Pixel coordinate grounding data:
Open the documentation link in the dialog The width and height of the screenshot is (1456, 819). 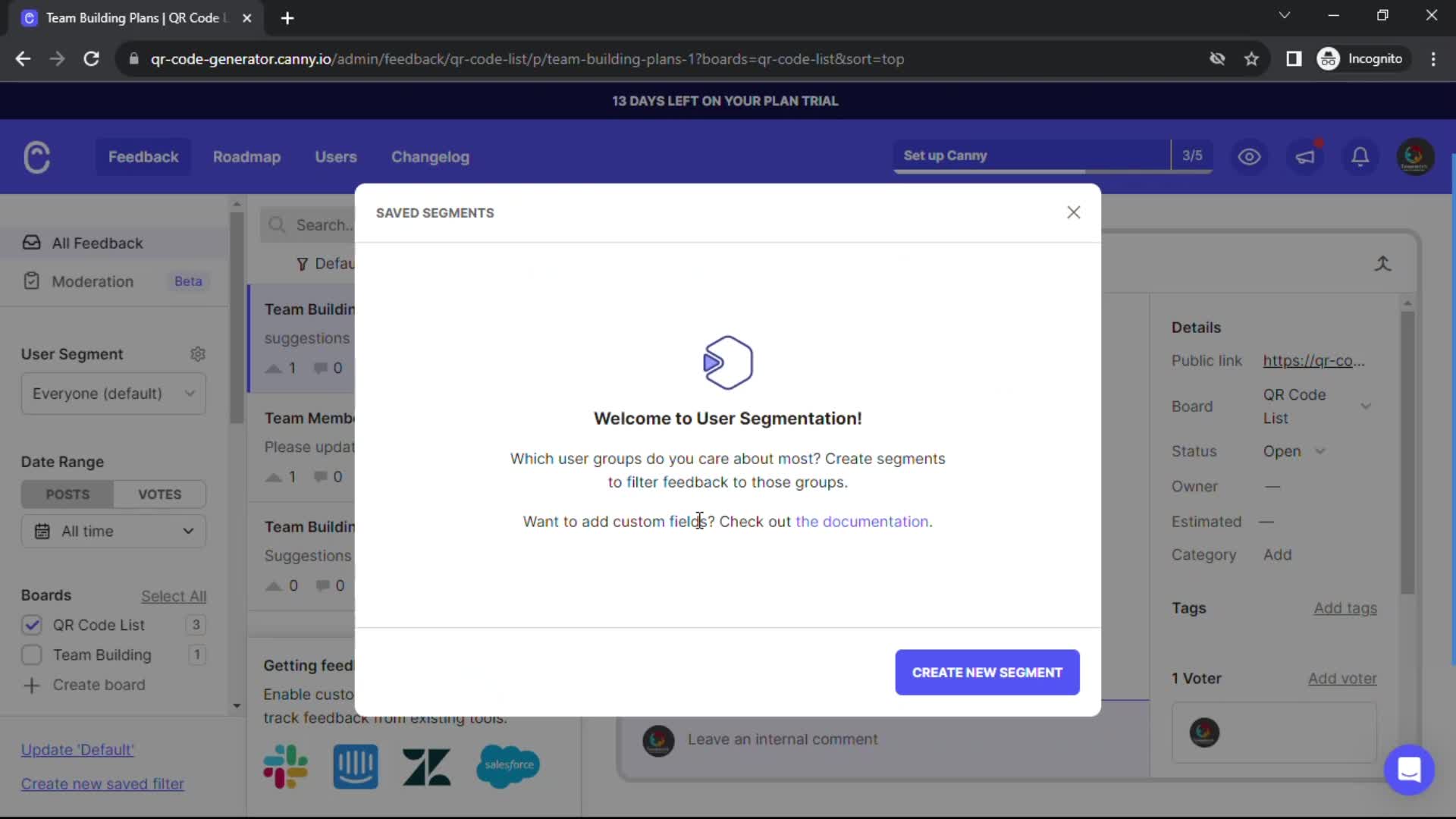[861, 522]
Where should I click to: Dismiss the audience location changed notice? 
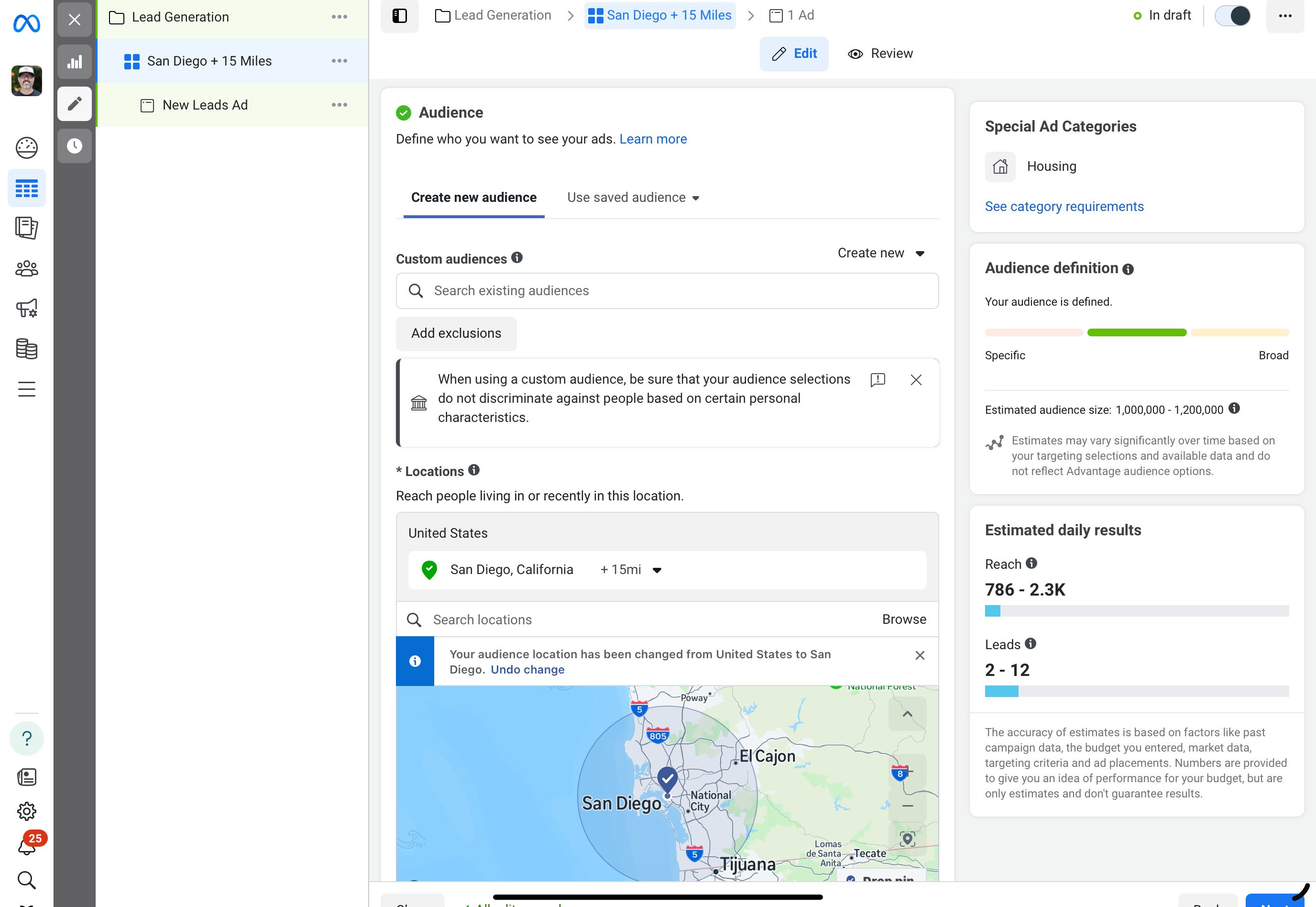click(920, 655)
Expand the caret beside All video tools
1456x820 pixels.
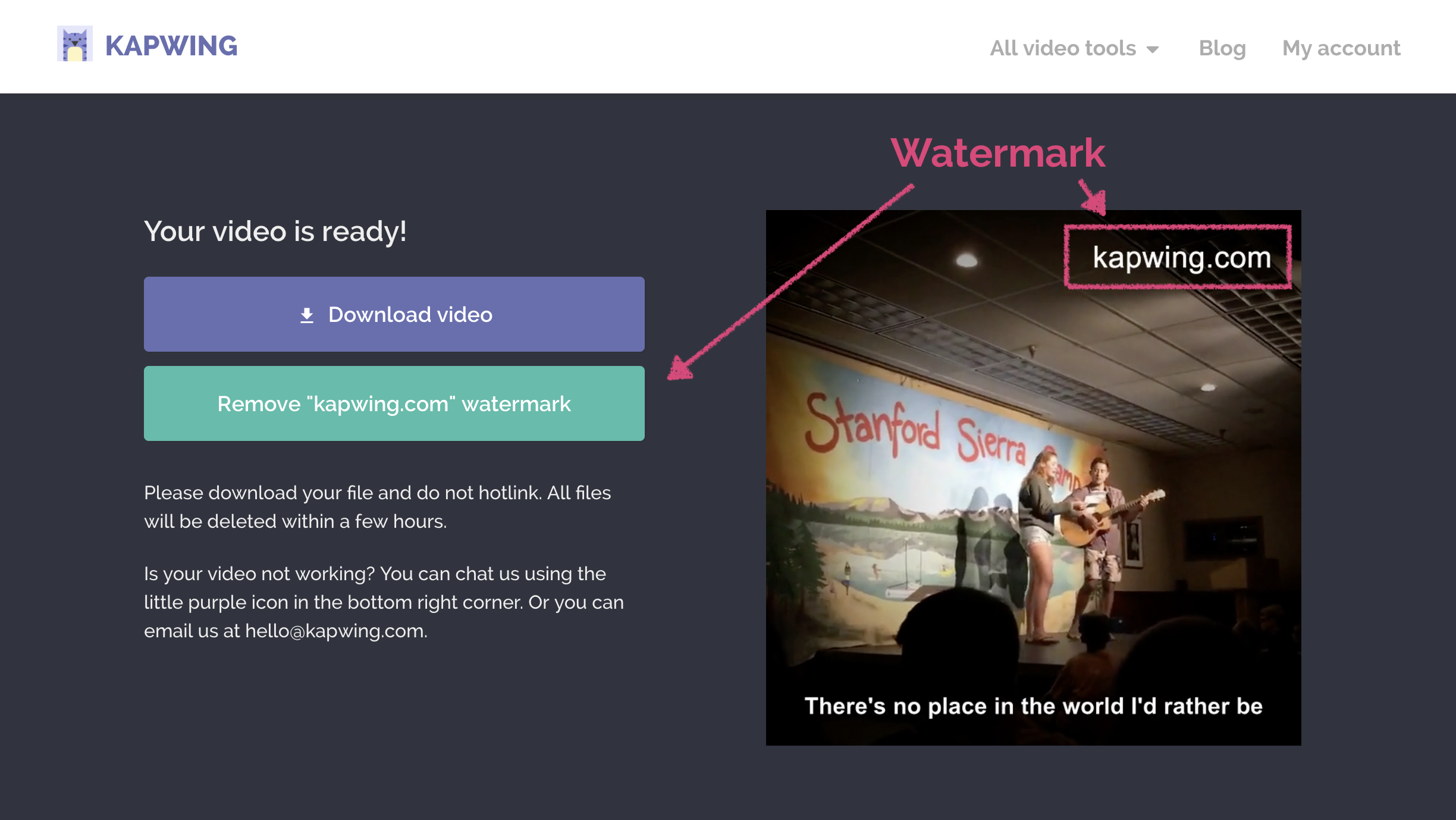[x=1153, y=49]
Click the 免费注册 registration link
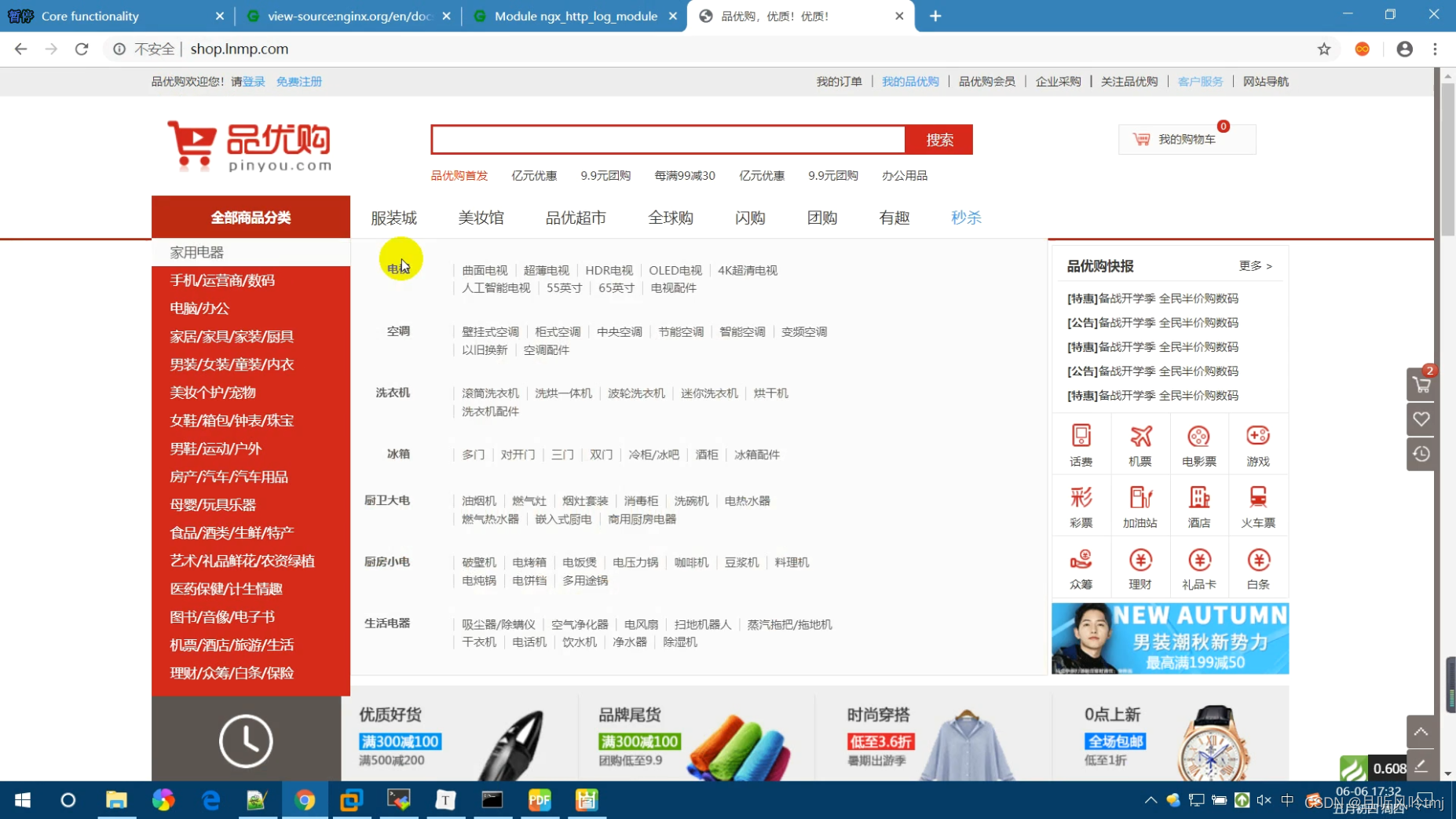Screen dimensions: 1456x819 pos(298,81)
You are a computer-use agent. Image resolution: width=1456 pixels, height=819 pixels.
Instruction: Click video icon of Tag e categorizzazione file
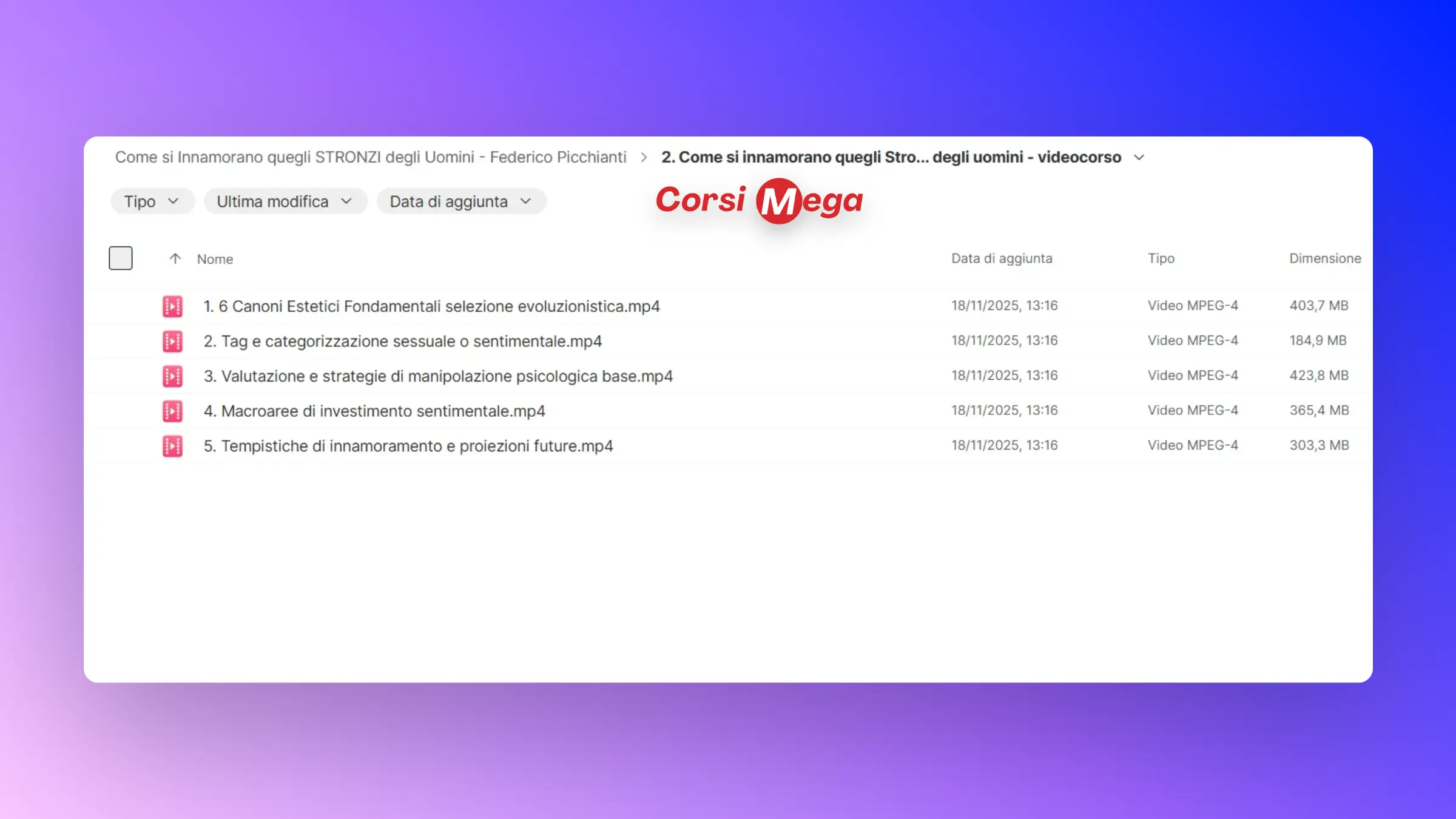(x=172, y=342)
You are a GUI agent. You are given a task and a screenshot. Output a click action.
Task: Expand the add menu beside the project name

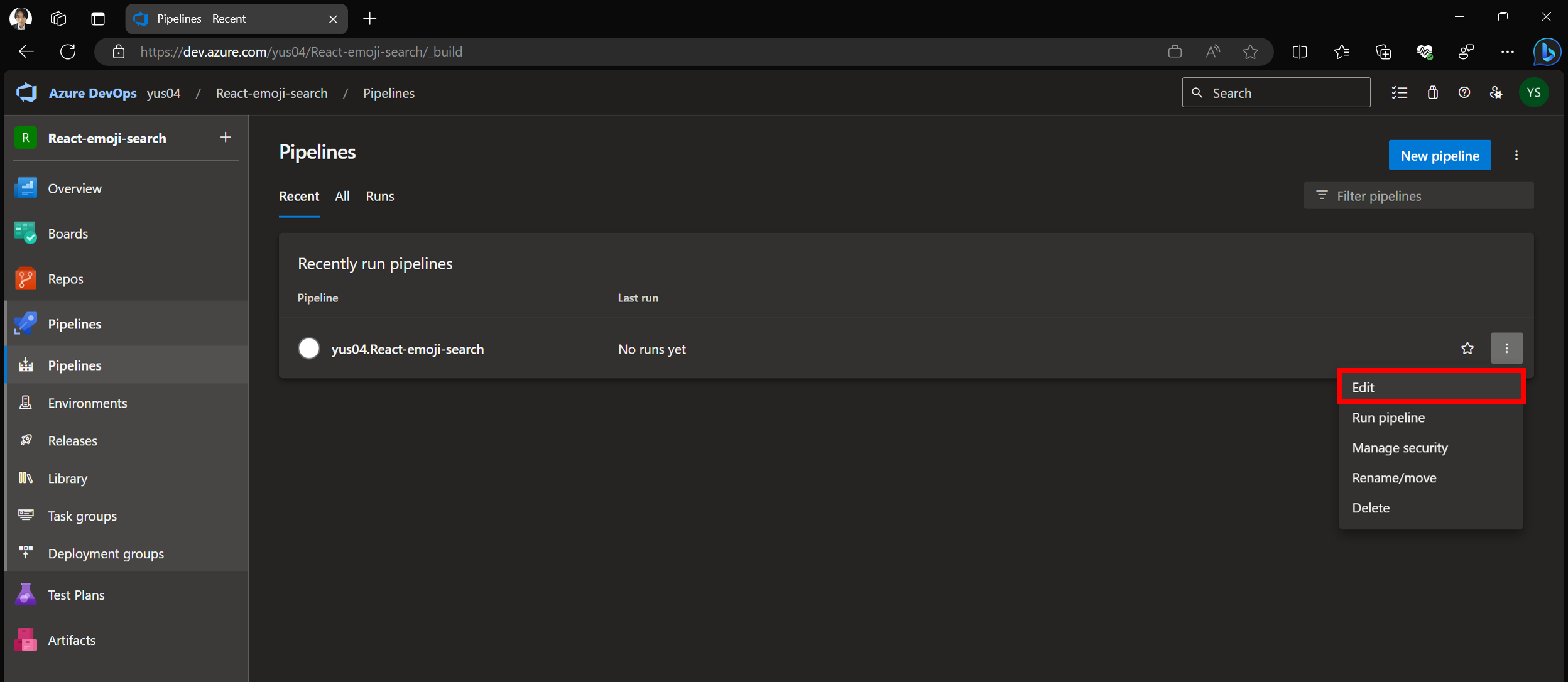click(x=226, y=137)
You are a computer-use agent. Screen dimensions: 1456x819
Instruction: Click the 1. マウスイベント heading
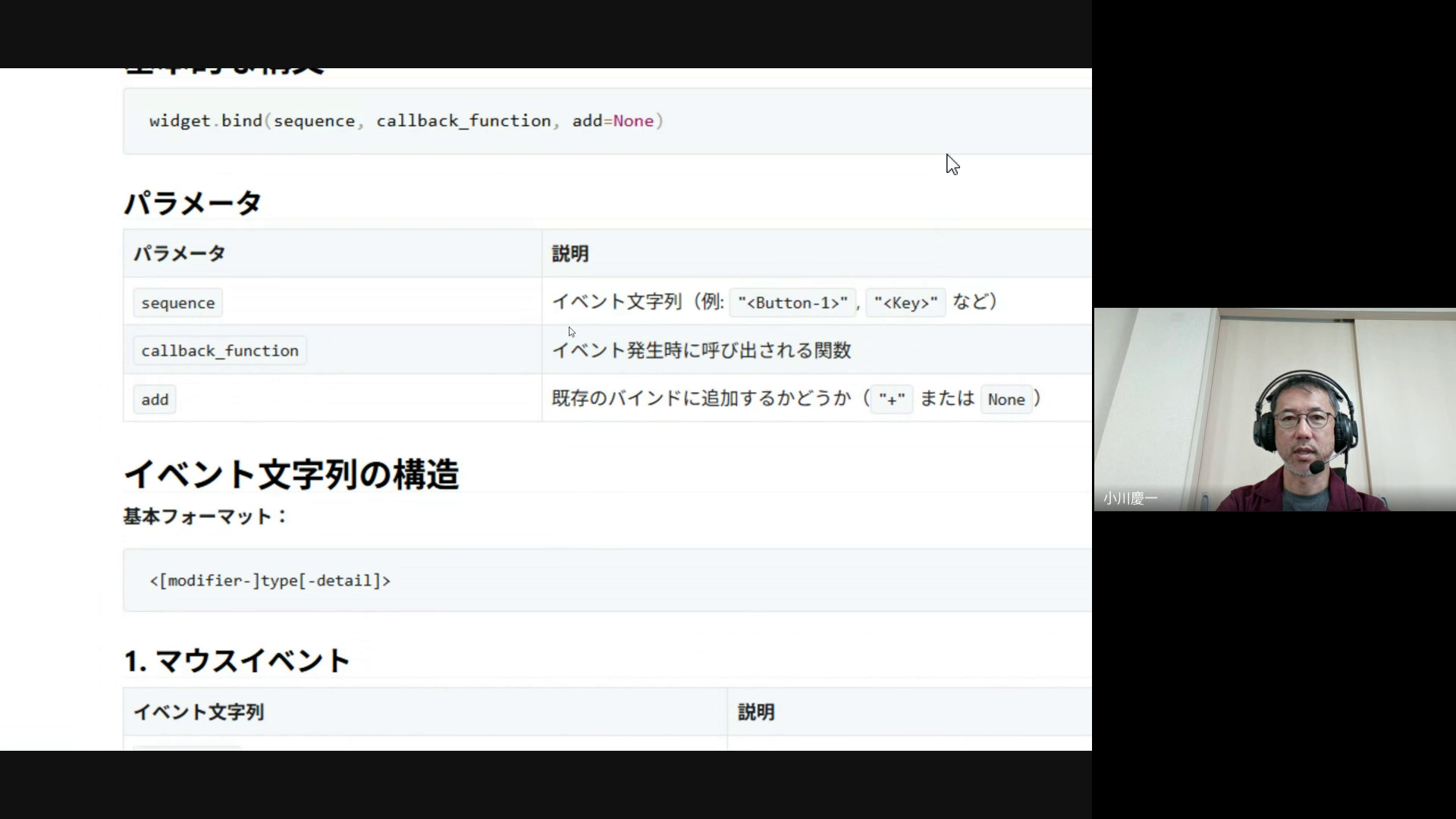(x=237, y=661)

*EXERCISE DIRECTIONS:* Restate word for word the lines from the one holding "Expand the caret beside All video tools" down through the last line of the records above, and do not include the pictures.

*TASK OUTPUT:*
Expand the caret beside All video tools
1456x820 pixels.
[x=1153, y=49]
Click the 免费注册 registration link
Screen dimensions: 1456x819 pos(298,81)
You are a computer-use agent. Image resolution: width=1456 pixels, height=819 pixels.
Instruction: Click video icon of Tag e categorizzazione file
(x=172, y=342)
You are a GUI agent. You are given a task and a screenshot. Output a click action.
Task: Expand the add menu beside the project name

click(x=226, y=137)
You are a computer-use agent. Screen dimensions: 1456x819
Instruction: Click the 1. マウスイベント heading
(x=237, y=661)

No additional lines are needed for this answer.